## [Written request]
Copy every line of the records below word for word, leaving out the pictures.
— Start —
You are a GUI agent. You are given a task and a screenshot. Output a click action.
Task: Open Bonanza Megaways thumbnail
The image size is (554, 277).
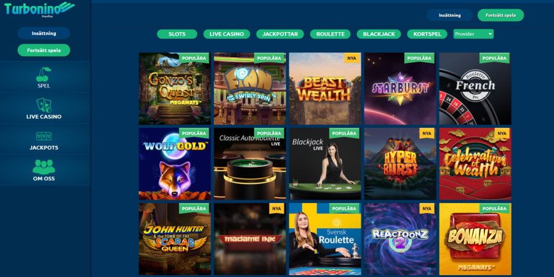475,239
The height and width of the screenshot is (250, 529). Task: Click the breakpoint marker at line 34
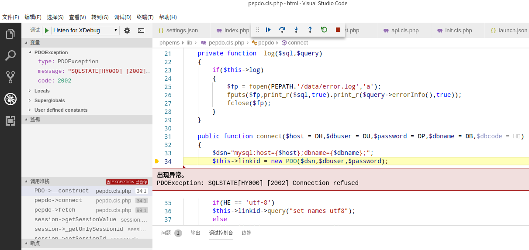(x=157, y=161)
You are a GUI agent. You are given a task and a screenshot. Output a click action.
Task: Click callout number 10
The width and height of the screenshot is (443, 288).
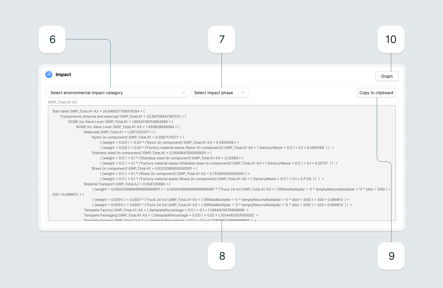tap(391, 39)
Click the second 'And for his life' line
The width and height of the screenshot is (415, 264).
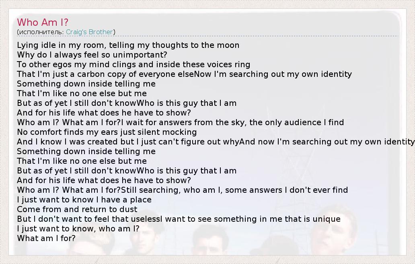tap(104, 180)
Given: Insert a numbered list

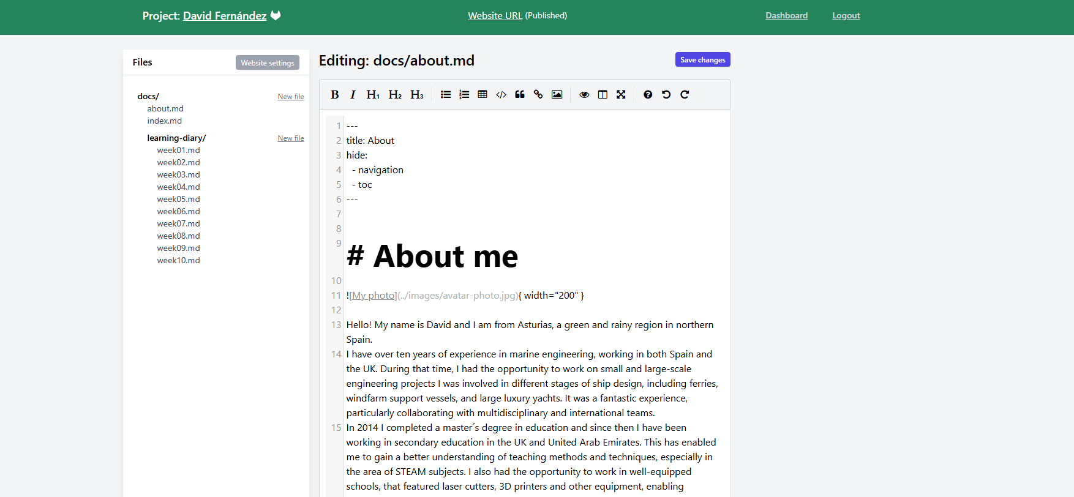Looking at the screenshot, I should [x=464, y=94].
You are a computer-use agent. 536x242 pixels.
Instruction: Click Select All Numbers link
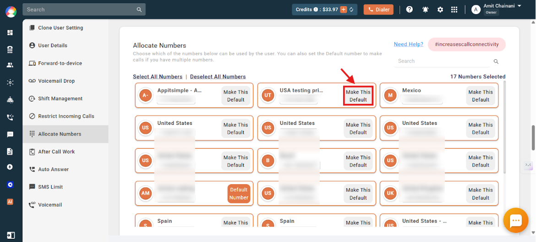click(158, 77)
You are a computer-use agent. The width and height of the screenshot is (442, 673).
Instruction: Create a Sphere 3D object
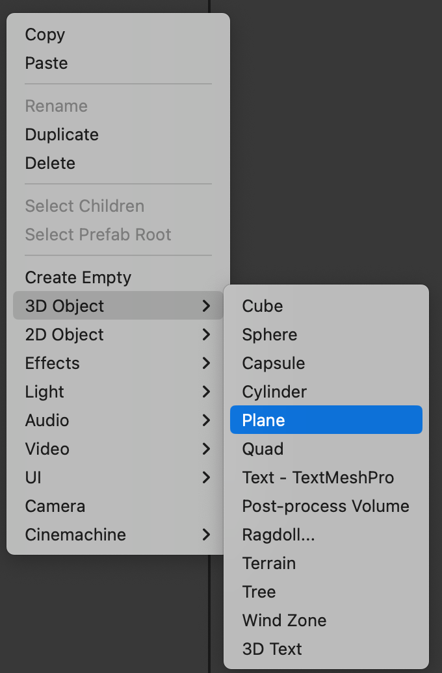(326, 335)
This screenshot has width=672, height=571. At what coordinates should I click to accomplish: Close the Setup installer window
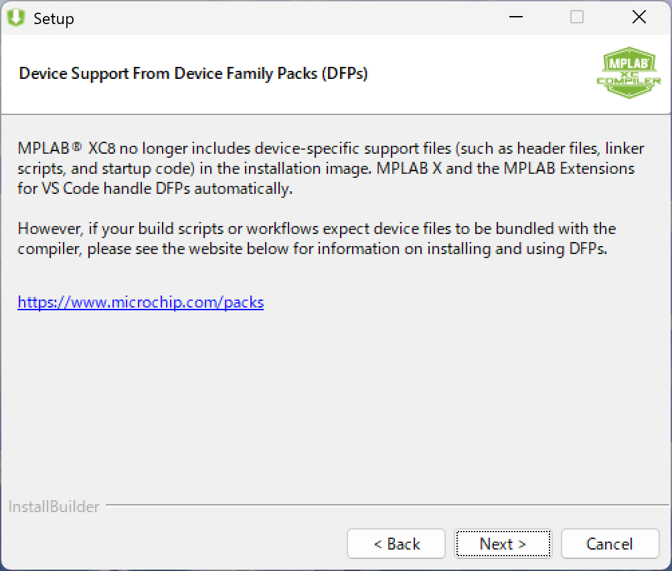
— End —
## [Solution to this problem]
You are a GUI agent. You are given a task and a screenshot. Output a click action.
Task: Open Bonanza Megaways thumbnail
The image size is (554, 277).
475,239
The height and width of the screenshot is (250, 529). Task: Click the breakpoint marker at line 34
(x=157, y=161)
You are a GUI agent. You are given a task and a screenshot. Output a click action.
Task: Click callout number 10
The width and height of the screenshot is (443, 288).
tap(391, 39)
Click the second 'And for his life' line
The width and height of the screenshot is (415, 264).
tap(104, 180)
Given: Insert a numbered list

Looking at the screenshot, I should [x=464, y=94].
You are a computer-use agent. 536x242 pixels.
Instruction: Click Select All Numbers link
click(158, 77)
You are a computer-use agent. The width and height of the screenshot is (442, 673).
Instruction: Create a Sphere 3D object
(326, 335)
This screenshot has width=672, height=571. At what coordinates should I click to accomplish: Close the Setup installer window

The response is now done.